- **Aim**
Rewrite the entries in the part that opens with the line containing "Store (181, 23)" and closes with the line containing "MP3 (226, 418)", replacing "screenshot" with "page" and keeping everything else the same. Return only those lines, and leave the pictures out.

________________________________________

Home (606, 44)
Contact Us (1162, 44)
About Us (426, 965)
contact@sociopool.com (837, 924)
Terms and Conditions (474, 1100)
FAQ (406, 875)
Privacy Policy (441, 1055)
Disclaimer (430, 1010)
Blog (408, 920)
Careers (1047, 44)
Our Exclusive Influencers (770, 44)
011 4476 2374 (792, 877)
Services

________________________________________

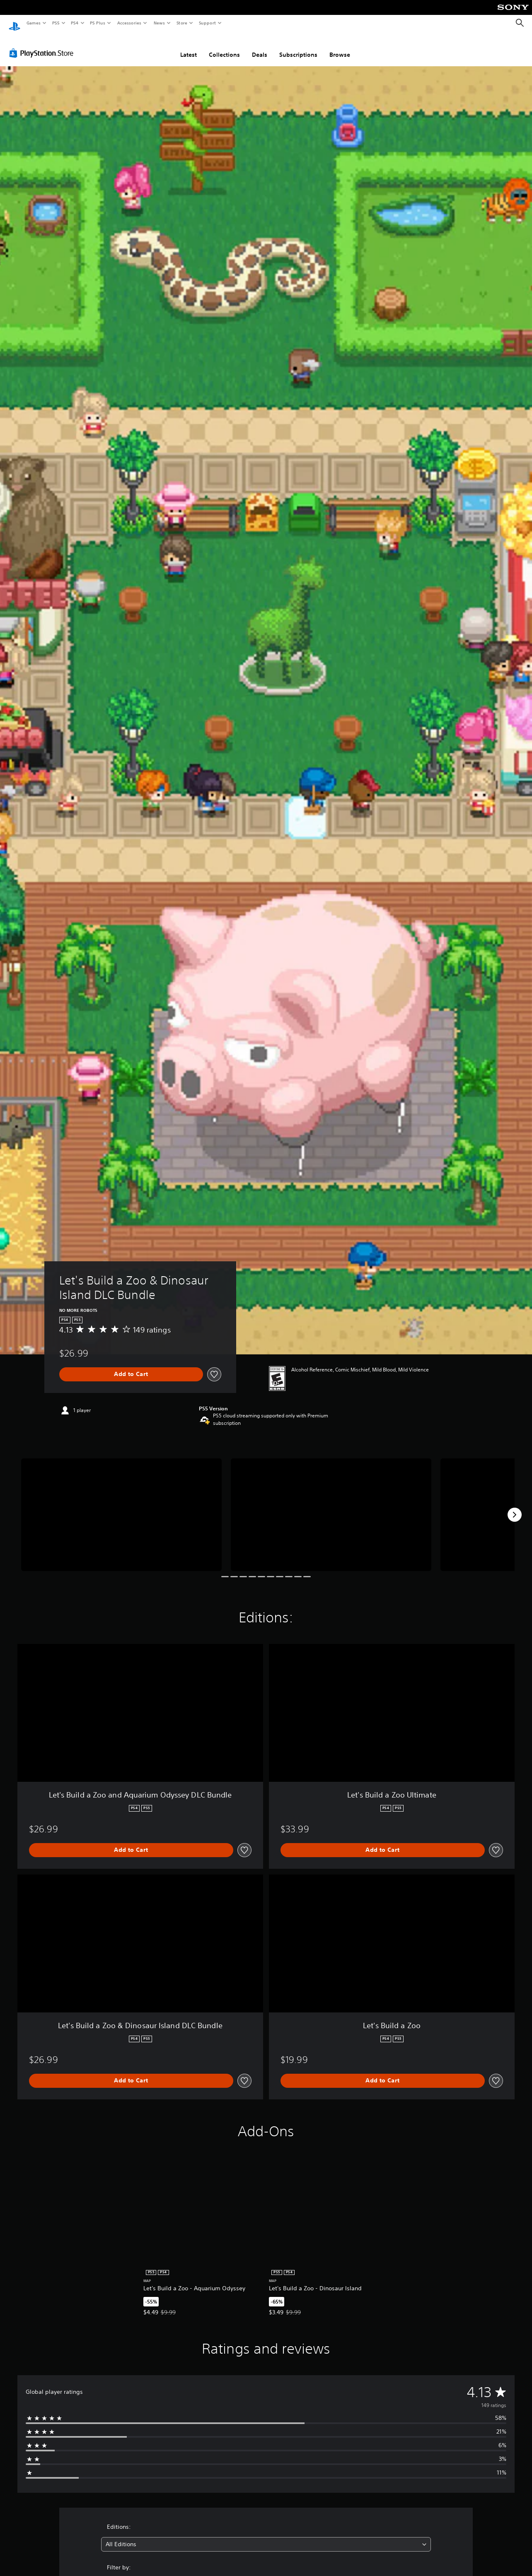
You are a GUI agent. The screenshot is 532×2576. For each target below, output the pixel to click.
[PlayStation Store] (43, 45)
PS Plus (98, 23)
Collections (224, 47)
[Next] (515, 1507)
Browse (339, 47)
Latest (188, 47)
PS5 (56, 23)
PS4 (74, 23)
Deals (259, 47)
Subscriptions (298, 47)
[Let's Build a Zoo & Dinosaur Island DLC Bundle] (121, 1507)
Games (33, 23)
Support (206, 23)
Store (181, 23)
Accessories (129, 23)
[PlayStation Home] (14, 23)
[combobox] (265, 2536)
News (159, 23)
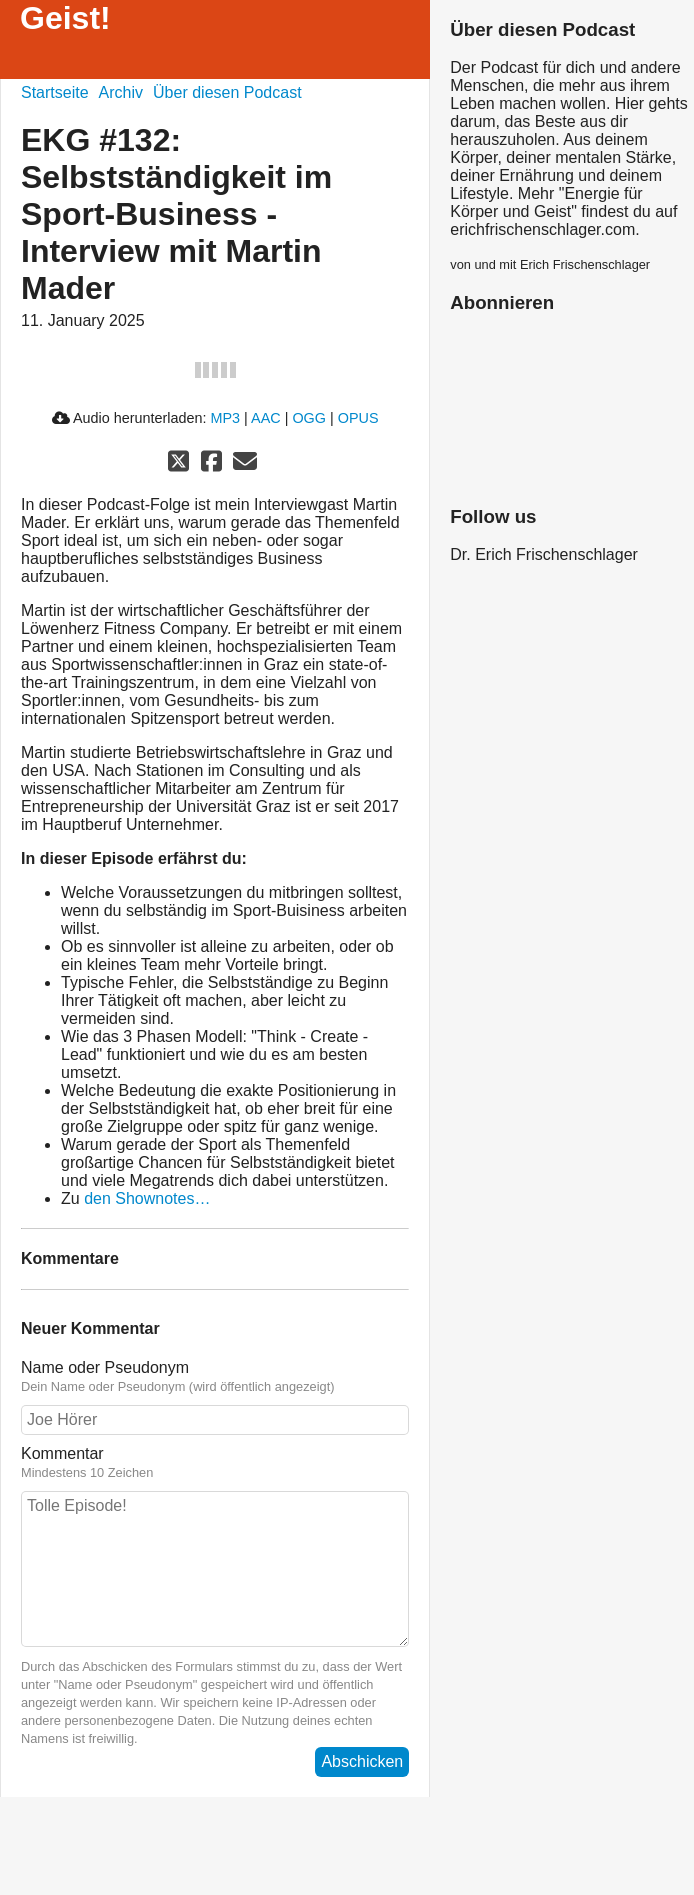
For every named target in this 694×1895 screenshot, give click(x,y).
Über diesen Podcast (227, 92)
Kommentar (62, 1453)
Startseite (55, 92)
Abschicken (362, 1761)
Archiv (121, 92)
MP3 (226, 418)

________________________________________

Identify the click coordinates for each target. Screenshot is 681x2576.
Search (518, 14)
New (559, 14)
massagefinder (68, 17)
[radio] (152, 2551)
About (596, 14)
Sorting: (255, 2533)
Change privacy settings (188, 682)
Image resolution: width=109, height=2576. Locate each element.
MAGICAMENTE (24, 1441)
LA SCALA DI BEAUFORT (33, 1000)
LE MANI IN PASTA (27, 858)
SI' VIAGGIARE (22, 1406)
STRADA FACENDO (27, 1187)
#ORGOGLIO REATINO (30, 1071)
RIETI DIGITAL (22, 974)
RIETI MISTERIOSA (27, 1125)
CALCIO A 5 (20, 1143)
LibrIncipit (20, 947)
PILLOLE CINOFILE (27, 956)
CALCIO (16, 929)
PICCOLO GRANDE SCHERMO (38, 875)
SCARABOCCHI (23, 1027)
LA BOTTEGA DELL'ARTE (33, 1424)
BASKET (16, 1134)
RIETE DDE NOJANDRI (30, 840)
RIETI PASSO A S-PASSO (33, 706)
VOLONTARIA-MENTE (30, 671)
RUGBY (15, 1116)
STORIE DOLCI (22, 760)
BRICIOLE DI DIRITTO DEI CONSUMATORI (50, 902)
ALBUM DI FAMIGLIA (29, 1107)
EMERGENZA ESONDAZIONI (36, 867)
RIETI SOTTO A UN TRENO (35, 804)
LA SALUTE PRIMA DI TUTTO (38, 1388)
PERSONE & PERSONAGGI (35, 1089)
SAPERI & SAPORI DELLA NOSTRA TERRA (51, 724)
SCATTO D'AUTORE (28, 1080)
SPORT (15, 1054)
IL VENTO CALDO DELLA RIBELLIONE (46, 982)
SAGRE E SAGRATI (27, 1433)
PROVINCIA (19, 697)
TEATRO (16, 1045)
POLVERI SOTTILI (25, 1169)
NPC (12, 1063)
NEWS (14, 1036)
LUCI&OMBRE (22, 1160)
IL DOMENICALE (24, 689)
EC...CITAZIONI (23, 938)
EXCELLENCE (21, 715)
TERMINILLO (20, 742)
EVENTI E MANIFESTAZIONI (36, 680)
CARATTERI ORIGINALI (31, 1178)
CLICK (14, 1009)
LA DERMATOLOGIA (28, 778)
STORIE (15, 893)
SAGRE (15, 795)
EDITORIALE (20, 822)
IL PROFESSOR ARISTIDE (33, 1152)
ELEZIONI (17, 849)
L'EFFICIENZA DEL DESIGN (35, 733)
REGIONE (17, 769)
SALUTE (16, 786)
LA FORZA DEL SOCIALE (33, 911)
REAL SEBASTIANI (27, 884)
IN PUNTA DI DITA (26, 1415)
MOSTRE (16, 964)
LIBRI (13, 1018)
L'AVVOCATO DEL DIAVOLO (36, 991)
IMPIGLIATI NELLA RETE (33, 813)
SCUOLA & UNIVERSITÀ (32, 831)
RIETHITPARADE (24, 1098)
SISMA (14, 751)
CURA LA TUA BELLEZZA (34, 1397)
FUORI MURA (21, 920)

________________________________________

- **Expected answer**
Store (181, 23)
Accessories (129, 23)
[PlayStation Home] (14, 23)
[combobox] (265, 2536)
News (159, 23)
For every named target in this 694×1895 page, give click(x,y).
Über diesen Podcast (227, 92)
Kommentar (62, 1453)
Startseite (55, 92)
Abschicken (362, 1761)
Archiv (121, 92)
MP3 (226, 418)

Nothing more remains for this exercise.